Le gendarmerie, renforcée; fut appuyée par la présence à Xérès du capitaine-général de Séville, M. Polavieja, homme énergique et sévère, qui a fait ses preuves à Cuba contre les séparatistes créoles et a eu occasion dans des voyages en Europe d'étudier le socialisme étranger. M. Polavieja a déclaré au gouvernement que, d'après lui, il fallait avant tout augmenter la gendarmerie et le nombre des juges; puis, si l'effervescence croissait, proclamer la loi martiale, la loi contre le brigandage avec la juridiction des conseils de guerre. On empêcherait ainsi l'explosion d'une agitation agraire, dont les effets seraient surtout funestes au moment où les récoltes vont sortir de terre.
Les autorités ont agi si rapidement, sous l'inspiration du chef de la gendarmerie, qu'en moins de douze jours on a incarcéré à Xérès 360 accusés et parmi eux les principaux auteurs des crimes qui ont alarmé cette province. Ces détenus sont, sauf quelques criminels plus importants et enfermés à part, logés dans de grandes salles et des cours, où l'on voit, pâle mêle, des adolescents, des vieillards, des paysans bronzes par le soleil, des petits propriétaires, de vieux récidivistes, des contrebandiers à l'aspect farouche. Ils sont presque tous vêtus comme des campagnards et ils n'aiment pas qu'on les confonde avec les criminels ordinaires. Ils reçoivent fréquemment des secours et des lettres de leurs familles, de leurs parents, que les sociétés soutiennent. Sur beaucoup de prisonniers, les gendarmes ont saisi les ordres des juntes ou associations secrètes, les Instructions pour la destruction des vignes ou des troupeaux les lettres comminatoires destinées aux propriétaires et même aux magistrats et aux autorités. Il n'a pas été facile d'arracher des aveux aux chefs supposés des sociétés. Deux seulement, un maître d'école et un ancien contrebandier, ont révélé les noms des auteurs de plusieurs assassinats, mais, comme les autres, lorsqu'ils ont été confrontés avec leurs complices, ils se sont souvent rétractés.

------------

• Consigne A:
Reproduisez intégralement le texte sur les arrestations à Xérès, sans y changer un seul mot.

Entrées issues d'une collecte de données
------------

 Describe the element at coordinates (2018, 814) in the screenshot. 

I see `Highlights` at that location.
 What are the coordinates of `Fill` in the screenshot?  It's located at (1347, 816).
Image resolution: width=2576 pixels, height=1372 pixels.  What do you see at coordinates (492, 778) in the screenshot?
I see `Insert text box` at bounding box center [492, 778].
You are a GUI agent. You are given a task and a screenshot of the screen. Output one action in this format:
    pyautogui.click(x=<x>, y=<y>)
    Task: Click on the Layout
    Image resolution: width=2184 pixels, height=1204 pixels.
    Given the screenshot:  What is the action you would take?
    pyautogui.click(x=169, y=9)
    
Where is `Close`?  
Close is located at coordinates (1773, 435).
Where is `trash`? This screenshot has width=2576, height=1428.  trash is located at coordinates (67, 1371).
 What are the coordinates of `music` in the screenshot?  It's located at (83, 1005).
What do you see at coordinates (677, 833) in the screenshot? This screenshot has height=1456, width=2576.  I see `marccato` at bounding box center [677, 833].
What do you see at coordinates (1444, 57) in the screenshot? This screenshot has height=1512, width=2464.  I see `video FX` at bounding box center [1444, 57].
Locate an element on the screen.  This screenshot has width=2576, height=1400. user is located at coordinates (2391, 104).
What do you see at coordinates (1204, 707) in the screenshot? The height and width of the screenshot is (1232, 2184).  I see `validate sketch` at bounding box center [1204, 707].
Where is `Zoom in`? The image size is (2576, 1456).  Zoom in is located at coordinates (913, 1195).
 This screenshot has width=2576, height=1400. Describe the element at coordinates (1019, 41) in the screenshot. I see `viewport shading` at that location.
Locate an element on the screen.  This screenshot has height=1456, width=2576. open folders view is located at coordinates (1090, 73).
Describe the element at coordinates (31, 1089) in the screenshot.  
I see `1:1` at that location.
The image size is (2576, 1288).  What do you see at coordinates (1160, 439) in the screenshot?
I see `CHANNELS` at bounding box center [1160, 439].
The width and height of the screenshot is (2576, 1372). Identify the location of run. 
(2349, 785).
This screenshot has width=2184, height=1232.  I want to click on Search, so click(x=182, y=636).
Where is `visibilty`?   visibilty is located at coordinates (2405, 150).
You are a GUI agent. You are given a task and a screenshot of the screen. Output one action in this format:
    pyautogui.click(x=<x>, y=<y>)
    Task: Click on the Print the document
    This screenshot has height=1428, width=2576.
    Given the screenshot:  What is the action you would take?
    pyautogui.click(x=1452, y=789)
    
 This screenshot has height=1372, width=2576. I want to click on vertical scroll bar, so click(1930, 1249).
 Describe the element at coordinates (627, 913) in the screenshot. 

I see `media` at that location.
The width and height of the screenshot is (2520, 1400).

------------

• Consigne B:
Relevez chaque ligne des entrées qui contient le mot « Where ». Majuscules et minuscules comptent.

• Réponse finale A:
Le gendarmerie, renforcée; fut appuyée par la présence à Xérès du capitaine-général de Séville, M. Polavieja, homme énergique et sévère, qui a fait ses preuves à Cuba contre les séparatistes créoles et a eu occasion dans des voyages en Europe d'étudier le socialisme étranger. M. Polavieja a déclaré au gouvernement que, d'après lui, il fallait avant tout augmenter la gendarmerie et le nombre des juges; puis, si l'effervescence croissait, proclamer la loi martiale, la loi contre le brigandage avec la juridiction des conseils de guerre. On empêcherait ainsi l'explosion d'une agitation agraire, dont les effets seraient surtout funestes au moment où les récoltes vont sortir de terre.
Les autorités ont agi si rapidement, sous l'inspiration du chef de la gendarmerie, qu'en moins de douze jours on a incarcéré à Xérès 360 accusés et parmi eux les principaux auteurs des crimes qui ont alarmé cette province. Ces détenus sont, sauf quelques criminels plus importants et enfermés à part, logés dans de grandes salles et des cours, où l'on voit, pâle mêle, des adolescents, des vieillards, des paysans bronzes par le soleil, des petits propriétaires, de vieux récidivistes, des contrebandiers à l'aspect farouche. Ils sont presque tous vêtus comme des campagnards et ils n'aiment pas qu'on les confonde avec les criminels ordinaires. Ils reçoivent fréquemment des secours et des lettres de leurs familles, de leurs parents, que les sociétés soutiennent. Sur beaucoup de prisonniers, les gendarmes ont saisi les ordres des juntes ou associations secrètes, les Instructions pour la destruction des vignes ou des troupeaux les lettres comminatoires destinées aux propriétaires et même aux magistrats et aux autorités. Il n'a pas été facile d'arracher des aveux aux chefs supposés des sociétés. Deux seulement, un maître d'école et un ancien contrebandier, ont révélé les noms des auteurs de plusieurs assassinats, mais, comme les autres, lorsqu'ils ont été confrontés avec leurs complices, ils se sont souvent rétractés.

• Réponse finale B:
Where is `Close`?  
Where is `trash`? This screenshot has width=2576, height=1428.  trash is located at coordinates (67, 1371).
Where is `Zoom in`? The image size is (2576, 1456).  Zoom in is located at coordinates (913, 1195).
Where is `visibilty`?   visibilty is located at coordinates (2405, 150).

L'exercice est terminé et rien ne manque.